▶ [Texte source]
========================================================================
Même son de cloche du côté d'Amazon, qui affirme supprimer "les produits qui enfreignent [les] règles" de l'entreprise et mettre en avant les sources d'information gouvernementales sur le Covid-19 via un lien permanent sur le site. Tout en donnant son aval à la vente d'ouvrages antivaccins. 

"En tant qu'entreprise, nous continuons d'encourager la vaccination (…). En tant que distributeur, nous respectons le fait que nos clients souhaitent avoir accès à une grande variété de points de vue sur le sujet et c'est pourquoi nous continuons à répertorier les livres en question."

Amazon

à franceinfo

"Nous reconnaissons qu'il existe des ouvrages débattus sur notre boutique et des points de vue différents quant à la protection de la liberté d'expression", admet le groupe.

Des choix effectués par des humains

Mais tout n'est pas réductible aux algorithmes : car du côté de la Fnac, ce sont bien, aussi, des employés de chair et d'os qui promeuvent des ouvrages aux théories douteuses. Sur son site internet, plusieurs produits bénéficient ainsi de "coups de cœur", une mise en avant par un libraire de la Fnac accompagnée d'un texte explicatif pour vanter l'ouvrage, que l'on peut isoler simplement en utilisant les filtres de recherche.
========================================================================
▶ [Liste fournie]

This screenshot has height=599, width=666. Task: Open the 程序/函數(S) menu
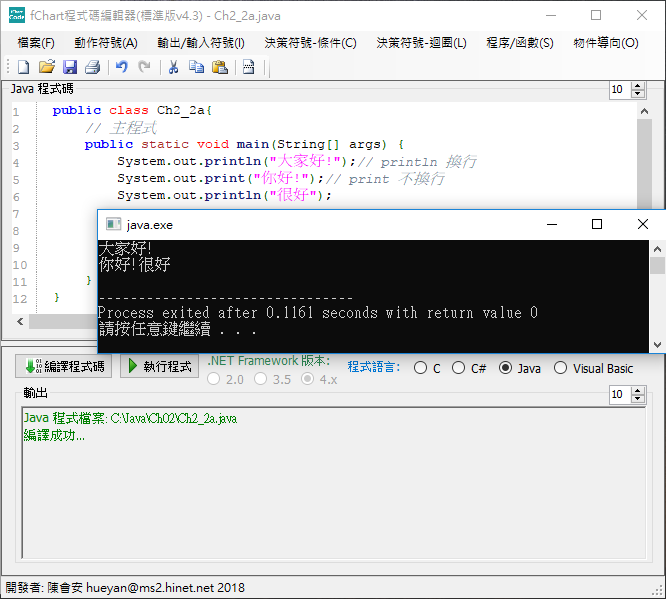pos(519,43)
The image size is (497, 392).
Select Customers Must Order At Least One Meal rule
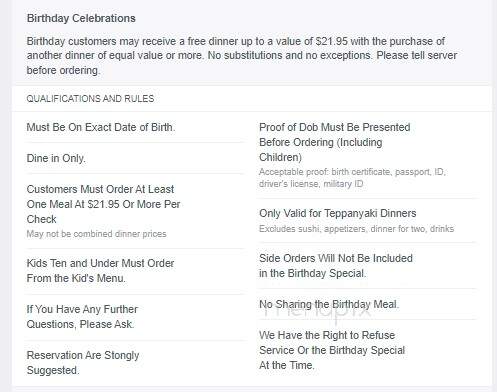coord(103,204)
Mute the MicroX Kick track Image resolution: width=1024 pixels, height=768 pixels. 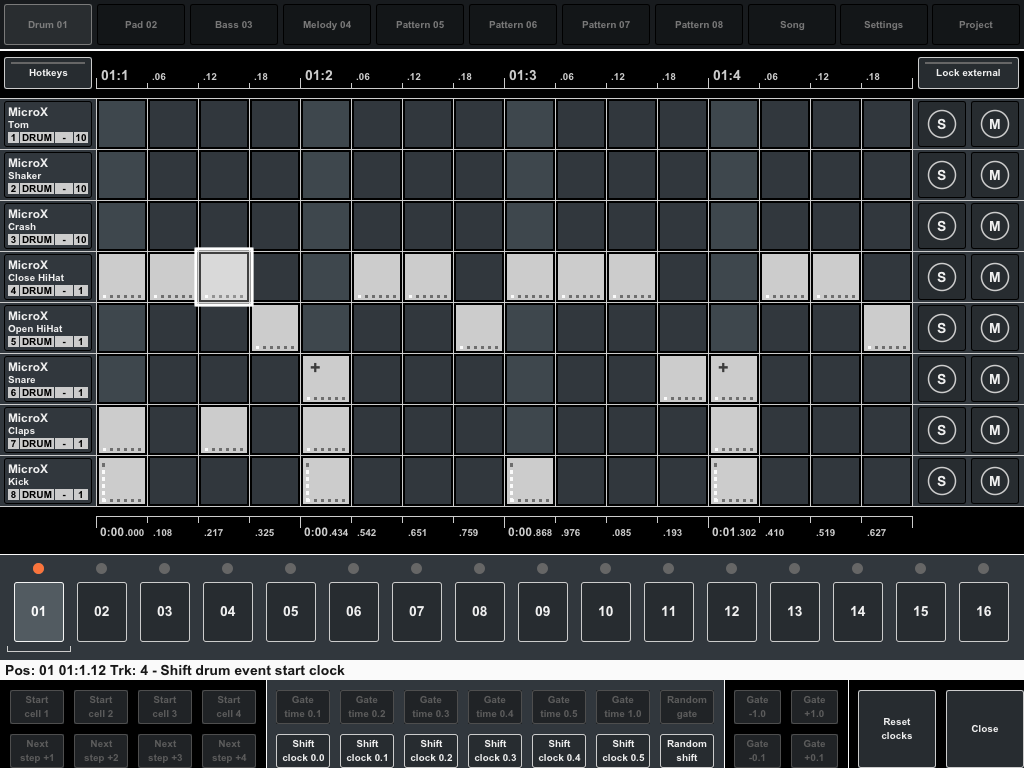pyautogui.click(x=995, y=481)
========================================================================
▶ [Exercices proposés]
A – D'après le texte sur la vente de livres antivaccins, par quel moyen Amazon met-il en avant les sources d'information gouvernementales sur le Covid-19 ?
B – Recopiez le passage du texte sur la vente de livres antivaccins situé entre « Des choix effectués » et « filtres de recherche. », ces deux extraits inclus.
C – Reprenez le texte sur la vente de livres antivaccins et rédigez la suite, après sa dernière phrase.
Ce travail ne nécessite pas la liste.

▶ [Réponses aux exercices]
A – Par un lien permanent sur son site.

B –
Des choix effectués par des humains

Mais tout n'est pas réductible aux algorithmes : car du côté de la Fnac, ce sont bien, aussi, des employés de chair et d'os qui promeuvent des ouvrages aux théories douteuses. Sur son site internet, plusieurs produits bénéficient ainsi de "coups de cœur", une mise en avant par un libraire de la Fnac accompagnée d'un texte explicatif pour vanter l'ouvrage, que l'on peut isoler simplement en utilisant les filtres de recherche.

C –
C'est le cas d'un ouvrage de Laurent Guyénot consacré à "cinquante ans de manipulation" aux Etats-Unis, alors que pour son auteur, les attentats du 11-Septembre ont été orchestrés par Israël, rapporte l'observatoire Conspiracy Watch. En Savoie, une certaine Morgane juge quant à elle "indispensable" un livre de Henri Joyeux, médecin dont Le Monde avait décrit le "discours antivaccin dissimulé" en janvier dernier. Ailleurs, un autre libraire vante Vaccins, mensonges et propagande de Sylvie Simon, "à lire de toute urgence" pour "être informé sur les risques" prétendus des vaccins.

"Même si c'est un coup de cœur [de tel ou tel employé], c'est un coup de cœur de la Fnac, ça engage la Fnac. Ces cœurs sont vraiment des appels à achat", regrette Tristan Mendès France.

"Ce prénom et ce petit texte, ça veut singer la recommandation de notre libraire familier, donc symboliquement, ça a de la force, ça attire le regard."

Tristan Mendès France

à franceinfo

Et aux coups de cœur s'ajoutent les listes de lecture. Un ouvrage du controversé Christian Perronne, Y a-t-il une erreur qu'ils n'ont pas commise ?, se trouve ainsi inscrit au sein d'une sélection de livres dûment motivée. Un constat qui surprend, alors que le professeur, défenseur de l'hydroxychloroquine en dépit des études sur le sujet et auteur de plusieurs fake news sur les vaccins, a été démis de ses fonctions hospitalières par l'Assistance publique-Hôpitaux de Paris (AP-HP) en décembre 2020.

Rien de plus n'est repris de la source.